The breach occurred due to the exploitation of a MOVEit Transfer zero-day vulnerability (CVE-2023-34362) by the Clop ransomware group in a global hacking campaign impacting numerous organizations. HCPF clarifies that their systems weren’t directly compromised, but rather the breach occurred through their contractor, IBM, which utilized the compromised MOVEit software.

“After IBM notified HCPF that it was impacted by the MOVEit incident, HCPF launched an investigation right away to understand whether the incident impacted its own systems, and to determine whether Health First Colorado or CHP+ members’ protected health information was accessed by an unauthorized party.” as per the notice by the company. 

Upon learning of IBM’s impact by the MOVEit incident, HCPF promptly launched an investigation to ascertain whether the incident affected their systems and whether the personal health information of Health First Colorado or CHP+ members had been accessed. While HCPF’s own systems were found unaffected, the investigation revealed unauthorized access to certain HCPF files on the MOVEit application used by IBM. This unauthorized access occurred around May 28, 2023, and exposed specific data of Health First Colorado and CHP+ members.

The compromised information includes full names, Social Security Numbers (SSNs), Medicaid and Medicare ID numbers, birthdates, home addresses, contact details, income and demographic data, clinical information (diagnoses, lab results, treatments, medications), and health insurance information. This type of data exposes individuals to potential phishing, social engineering, identity theft, and bank fraud.
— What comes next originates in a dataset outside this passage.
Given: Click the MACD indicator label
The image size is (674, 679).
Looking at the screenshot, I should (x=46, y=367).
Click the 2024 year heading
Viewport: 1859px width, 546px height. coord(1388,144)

In total, the breach affected 4,091,794 individuals. To mitigate the impact, HCPF is offering two years of credit monitoring services through Experian for individuals affected by the breach.
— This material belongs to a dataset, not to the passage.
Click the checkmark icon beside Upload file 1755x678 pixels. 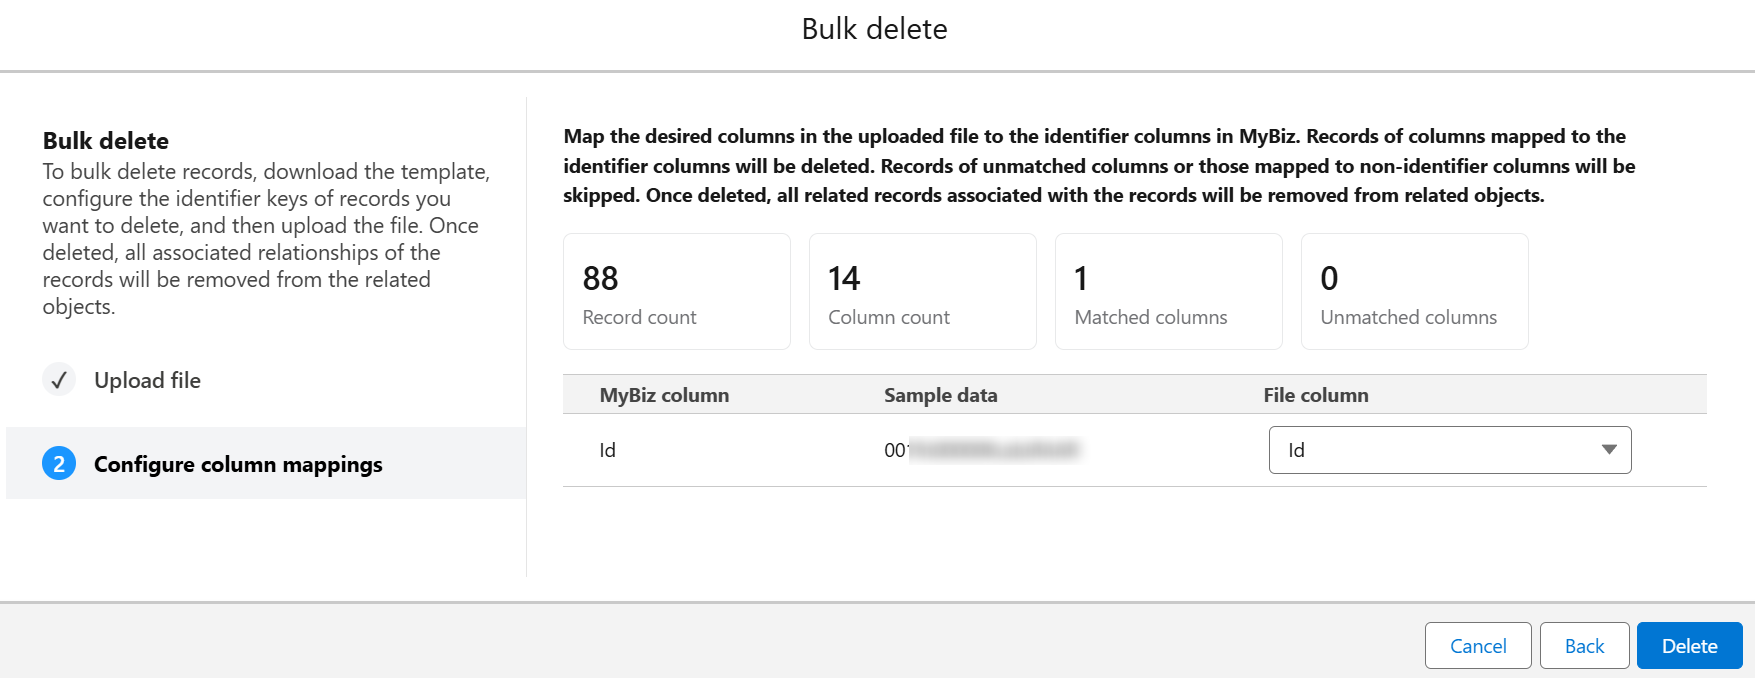coord(59,380)
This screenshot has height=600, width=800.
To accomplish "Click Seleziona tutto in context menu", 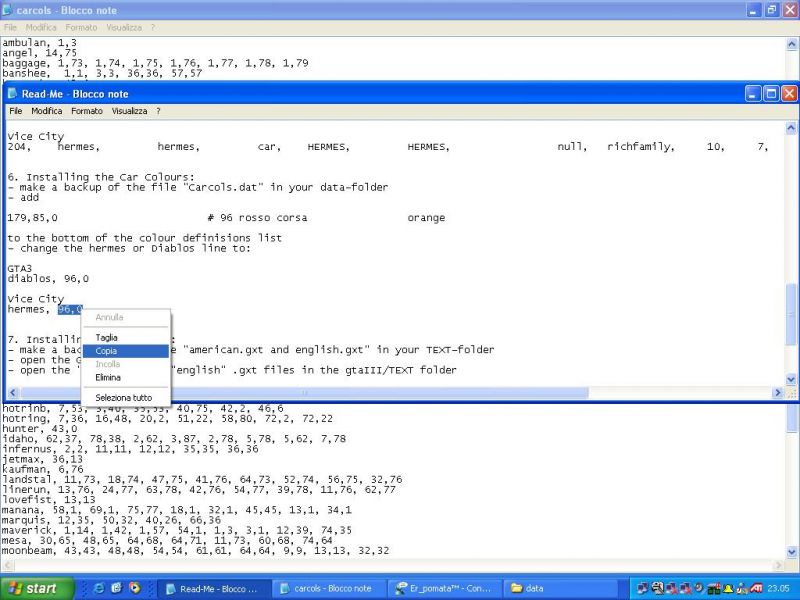I will click(x=124, y=398).
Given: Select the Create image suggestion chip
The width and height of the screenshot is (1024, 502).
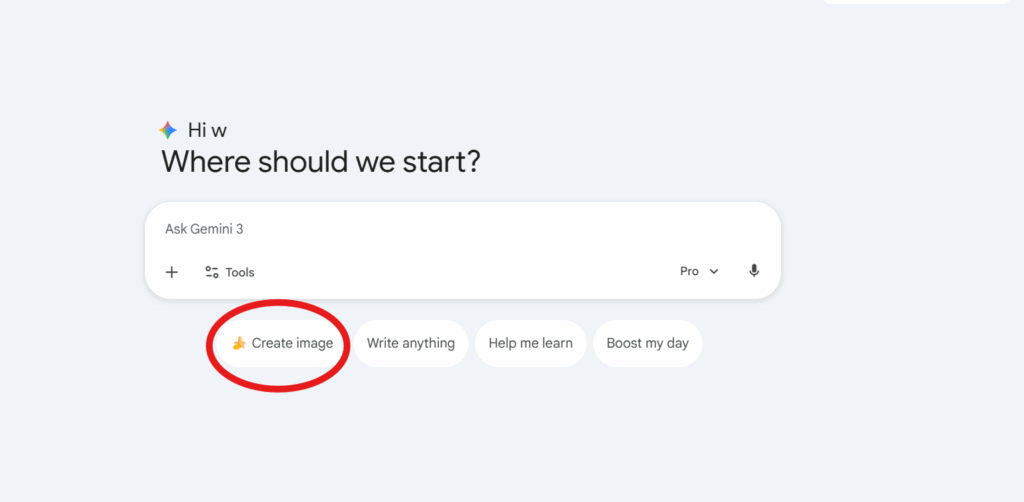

This incident follows a similar breach by the Department of Higher Education (CDHE) in Colorado, which disclosed a ransomware attack impacting students and teachers. Although the CDHE confirmed the use of stolen data for double extortion and network encryption, they did not elaborate on how the hackers gained access.
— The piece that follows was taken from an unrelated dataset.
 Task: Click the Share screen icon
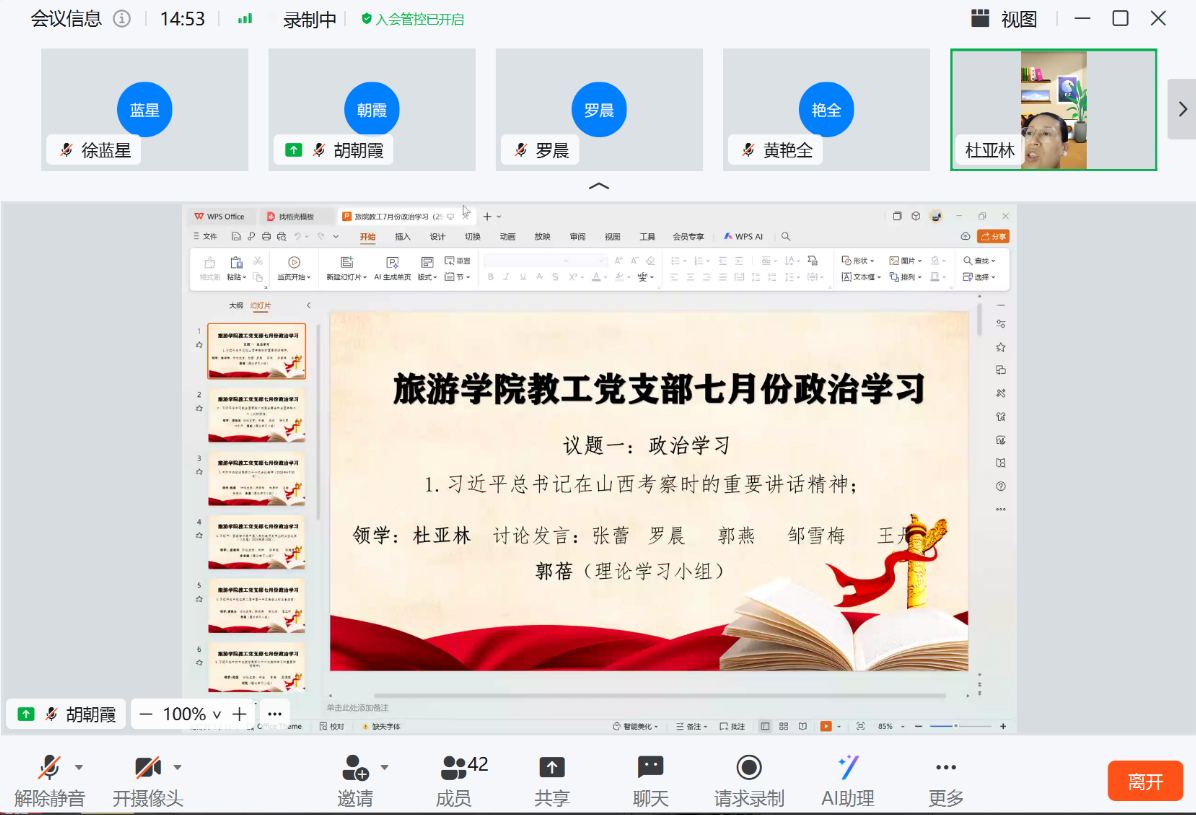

Additionally, another institution, Colorado State University, revealed a breach resulting from its use of the vulnerable MOVEit Transfer software, affecting tens of thousands of students and academic staff in July 2023. These incidents underscore the growing challenges organizations face in securing sensitive data and safeguarding against ransomware attacks.

Impact

• Personal Identifiable Information (PII) Disclosure
• Unauthorized Access
• Sensitive Data Exposure

Indicators of Compromise

CVE

CVE-2023-34362

Affected Vendor

MOVEit

Affected Product

• Progress MOVEit Transfer 13.0.5
• Progress MOVEit Transfer 13.1.3
• Progress MOVEit Transfer 14.0.3
• Progress MOVEit Transfer 14.1.4
• Progress MOVEit Transfer 15.0.0

Remediation

• Refer to Progress Web site for patch, upgrade or suggested workaround information.
• Immediately apply security patches and updates to all software systems, including third-party applications like MOVEit Transfer, to eliminate vulnerabilities and reduce the risk of future exploits.
• Conduct thorough security assessments and due diligence when engaging third-party contractors and vendors, ensuring that their systems adhere to stringent security standards.
• Educate employees and contractors about social engineering, phishing, and other tactics used in cyberattacks, empowering them to recognize and report suspicious activities.
• Implement advanced email filtering and anti-phishing solutions to prevent malicious emails containing malware or harmful links from reaching recipients.
• Continuously monitor security research and sources to promptly identify and address zero-day vulnerabilities
• Implement network segmentation to compartmentalize sensitive data and critical systems, limiting lateral movement in case of a breach.
• Enforce MFA for accessing sensitive systems and applications, adding an extra layer of protection against unauthorized access.
• Deploy EDR solutions to monitor endpoints for suspicious activities, allowing for rapid response to potential breaches.
• Develop and regularly update an incident response plan outlining specific steps to take when a breach is detected, including communication, containment, and recovery.
• Conduct regular security audits and assessments of third-party vendors and contractors to ensure compliance with security best practices.
• Review and minimize the collection and retention of sensitive data, reducing the potential impact of a breach.
• Maintain up-to-date backups of critical data and regularly test the restoration process to ensure data availability in case of a breach or system failure.
• Ensure compliance with relevant data protection and privacy regulations, as well as industry-specific standards.
• Implement continuous network and system monitoring to promptly detect and respond to any abnormal activities.
• Train employees and contractors on security best practices, emphasizing the importance of handling sensitive information securely.